SET TASK 1:
The album review below names the members of a trio. List each member along with the instrument that member played.
SET TASK 2:
Answer these questions from the album review below, one line each:
(a) On what date did the trio record at the private studio?
(b) Who originally composed "Waltzing is Hip"?
(c) Which volume of the series is The Way I Really Play?
SET TASK 3:
Continue the album review below, starting after its last paragraph.

Polaris

The Way I Really Play: Album Review

By William Mullin

Volume 2 Issue 2

November 19, 2021

The Way I Really Play: Album Review

Original image from William Mullin

On November 12, 1967, Oscar Peterson, Sam Jones, and Bobby Durham recorded at the private studio of Hans Georg Brunner-Schwer. On piano, double bass, and drums, respectively, this trio headed by Oscar Peterson dazzlingly performed originals and renditions of jazz standards to a selectively picked small audience. Peterson was an extreme virtuoso, taught by one of Franz Liszt’s pedagogical successors, one of the most renowned virtuosos of the classical era. Originally classically trained, Peterson shifted focus to ragtime, blues, and jazz, bringing his extreme virtuosity and classical understanding of the piano. The Way I Really Play is the third volume in a series of recordings done in the private studio called Exclusively for My Friends, and debatably the most impressive and cohesive of them all. In this series, Peterson does not hold back.


1. “Waltzing is Hip”

Originally this piece was composed by John Wayne and Ray Brown. However, as is the case with many of the pieces Peterson performs, the original does not even compare to Peterson’s rendition. The recording begins with some claps from the audience, and then Oscar Peterson just releases this insane sound from the piano that shoots off into the stars. The central melodic theme, mixed with Peterson’s glissandos and intricate riffing, is jaw-dropping. This piece makes me want to jive to this impossible-to-follow jazz waltz. The fact that a human could be so talented and passionate is disturbing. Also, the idea that this is a trio performing live following each other’s solos is ridiculous to imagine. The only factors that detract from this performance are some of the drummer's solos. While they are impressive, they are not especially memorable and take up a lot of time. That being said, without the drum solos, this would have been rated as at least a 9.3.

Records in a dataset

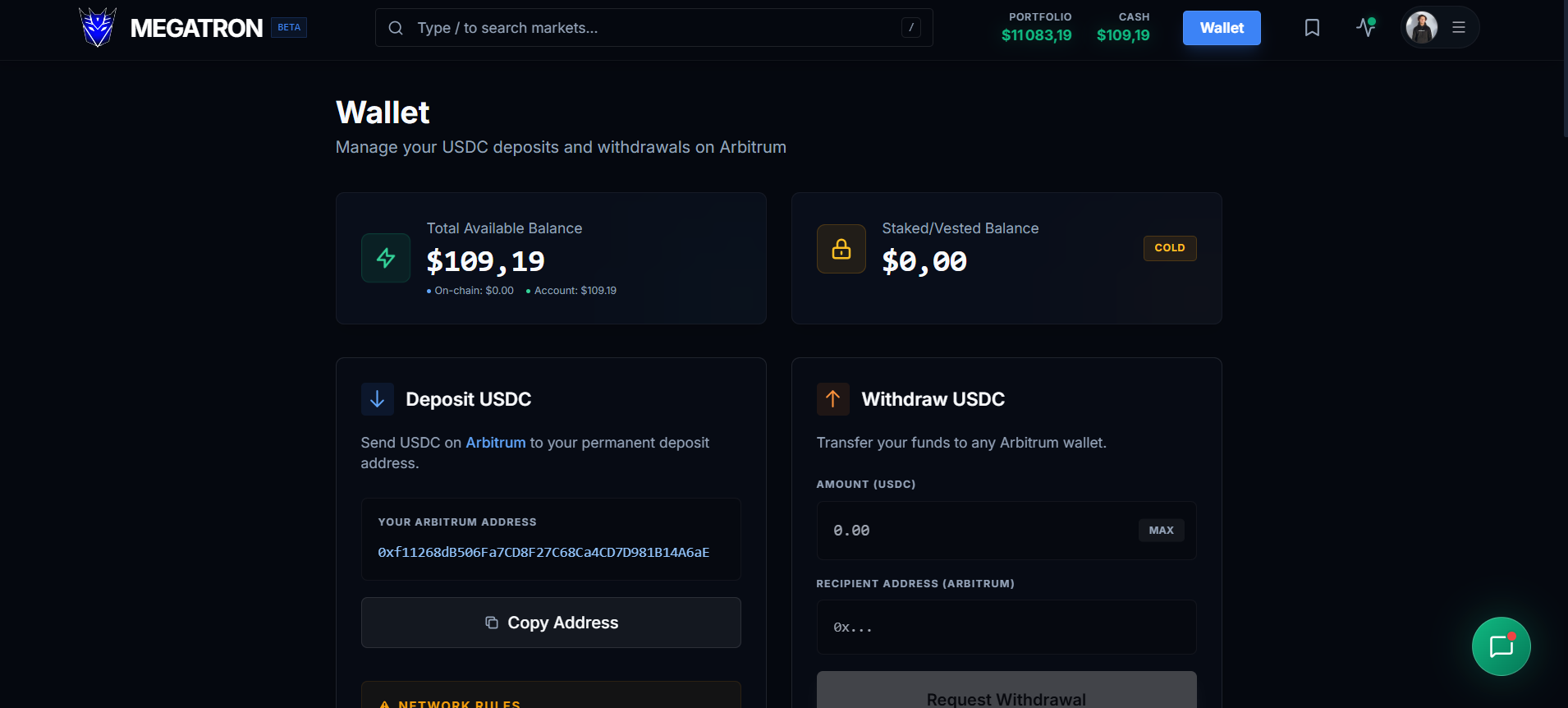The height and width of the screenshot is (708, 1568).
Task: Click the Megatron logo icon
Action: [98, 27]
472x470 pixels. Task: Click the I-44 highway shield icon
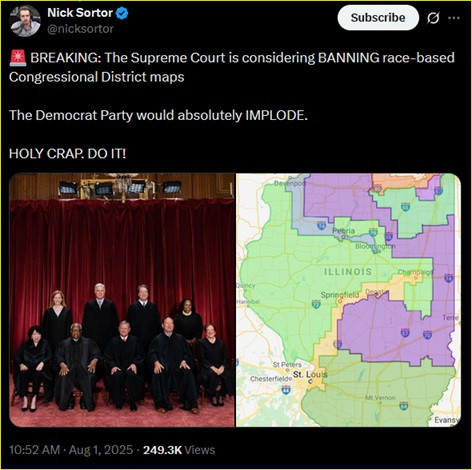click(286, 390)
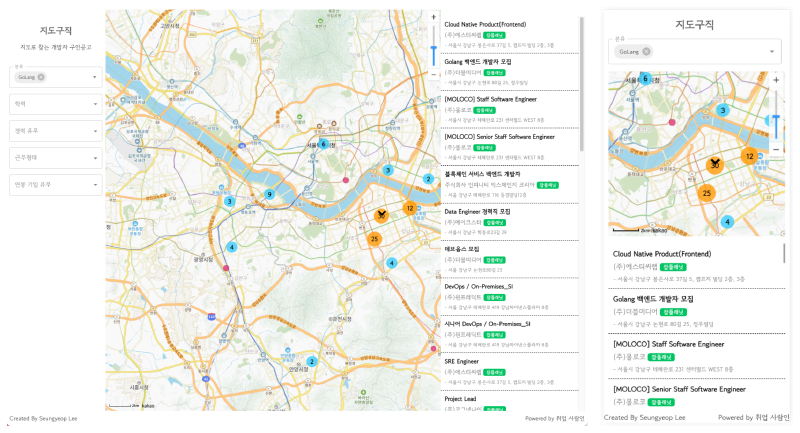Screen dimensions: 800x433
Task: Click the crossed-tools marker on large left map
Action: coord(381,214)
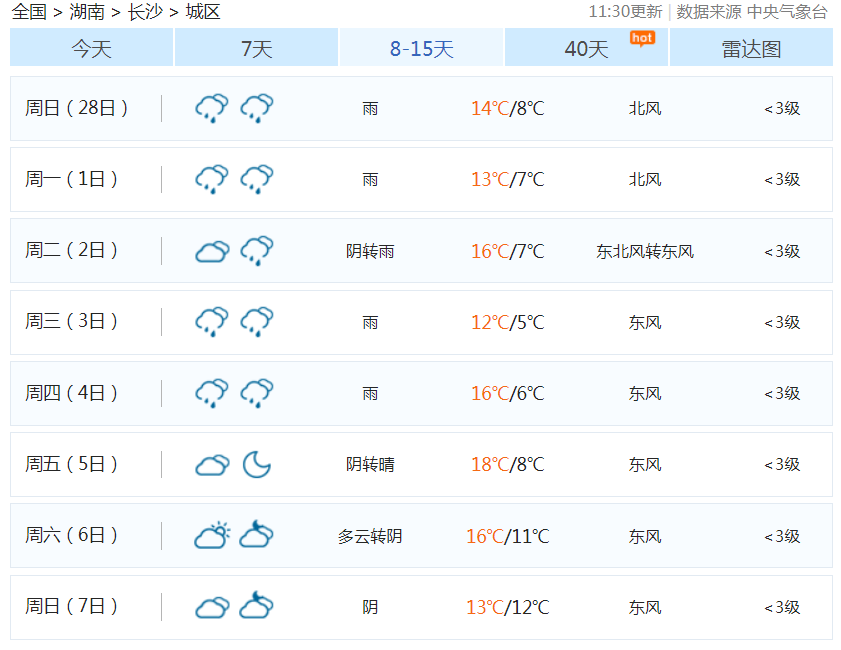
Task: Click the hot badge next to 40天
Action: [641, 38]
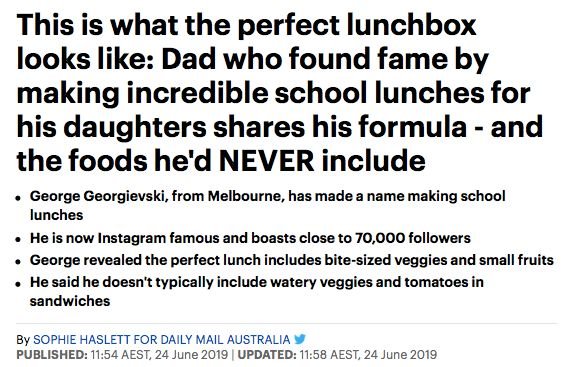The image size is (566, 367).
Task: Click the George Georgievski from Melbourne bullet
Action: (267, 205)
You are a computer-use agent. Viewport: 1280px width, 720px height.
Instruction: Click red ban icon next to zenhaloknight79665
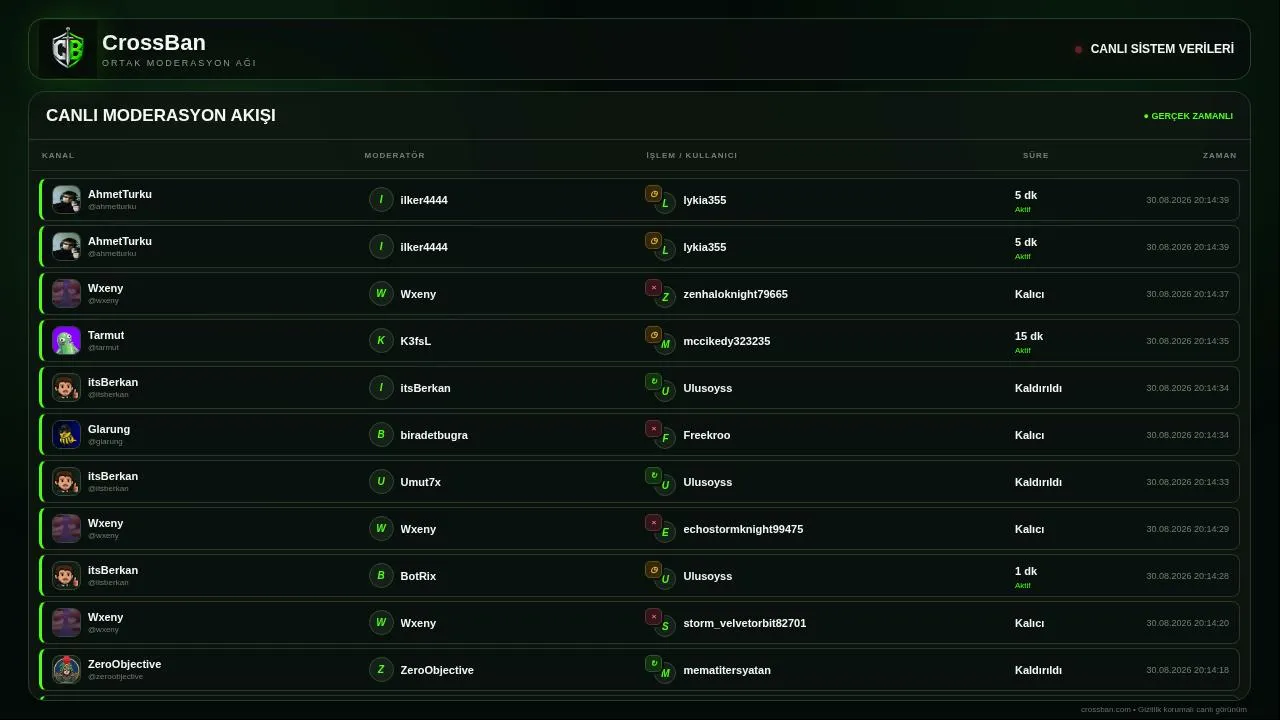click(653, 287)
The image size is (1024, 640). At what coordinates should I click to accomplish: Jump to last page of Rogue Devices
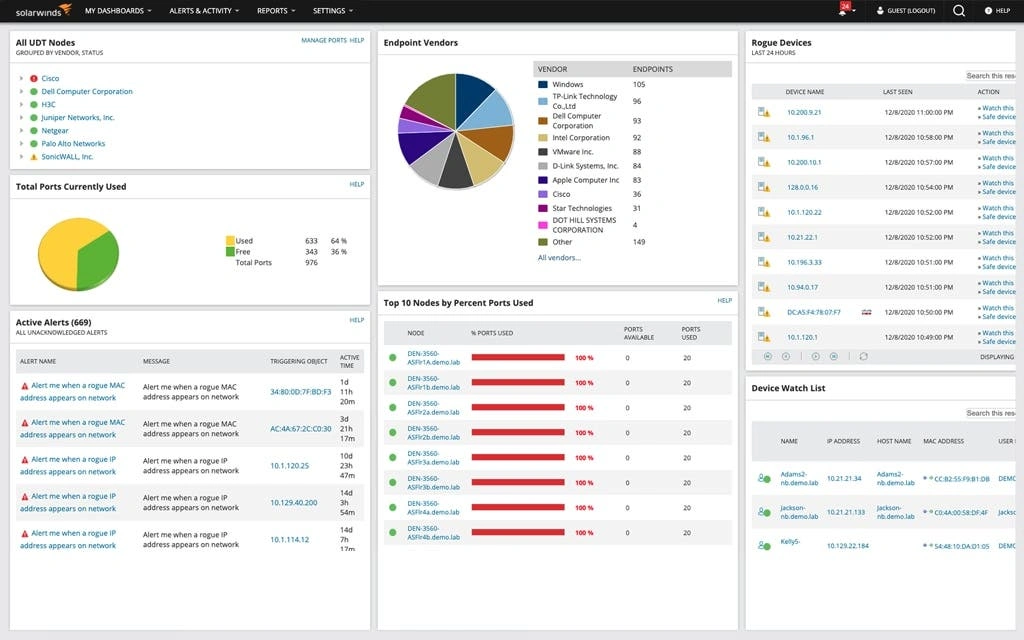tap(833, 355)
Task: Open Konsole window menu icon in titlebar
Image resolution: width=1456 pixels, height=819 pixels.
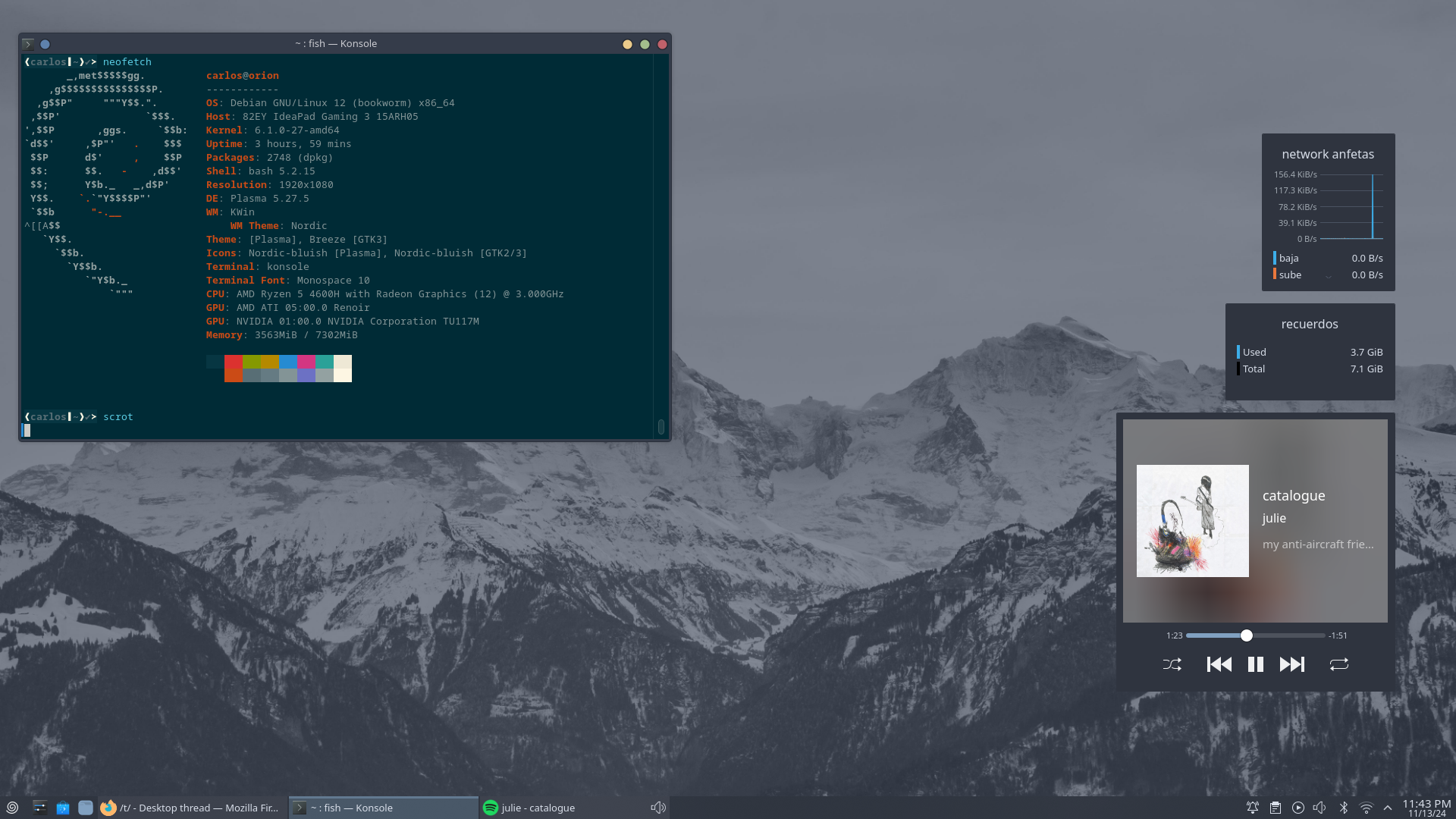Action: tap(28, 44)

RESULT 1:
Oscar Peterson: piano
Sam Jones: double bass
Bobby Durham: drums

RESULT 2:
(a) November 12, 1967
(b) John Wayne and Ray Brown
(c) The third volume of Exclusively for My Friends

RESULT 3:
Favorite Phrase: Approximately around 1:42 - 1:49

Rating: 8.7/10.0


2. “Satin Doll”

Satin Doll, a jazz standard created by Billy Strayhorn and Duke Ellington, was given new life by Peterson and his trio. Much slower and more reminiscent with a hint of melancholy in comparison to Waltzing is Hip; however, the harmonies that Peterson employs show the range of Peterson’s skill. Yes, Peterson can be bold, loud, and flex his virtuosity, evident in Waltzing is Hip. But Peterson can also be sentimental, poetic, and lyrical, slowly taking his time to pour his woes into the piano, evident in his rendition of Satin Doll. The tempo ramps up as the piece progresses, and Peterson gets a little brasher as he creates multiple climactic parts until he eventually decrescendos to end in a shy, relieved manner.

Favorite Phrase: Approximately around 5:40 - 6:30

Rating: 9.2/10.0


3. “Love Is Here to Stay”

Another jazz standard, this one created by the Gershwin brothers, Peterson again makes beautiful art music out of a simple theme. The intro and outro of this piece specifically stick out to me, and the transition from the solo piano to the trio is memorable. This piece is blissful and withholds a sense of comfort, almost as reassuring and comforting as knowing another’s love for you is here to stay. As corny as it sounds, even if the title of this standard were not Love Is Here to Stay, the same atmospheric imagery would appear for me.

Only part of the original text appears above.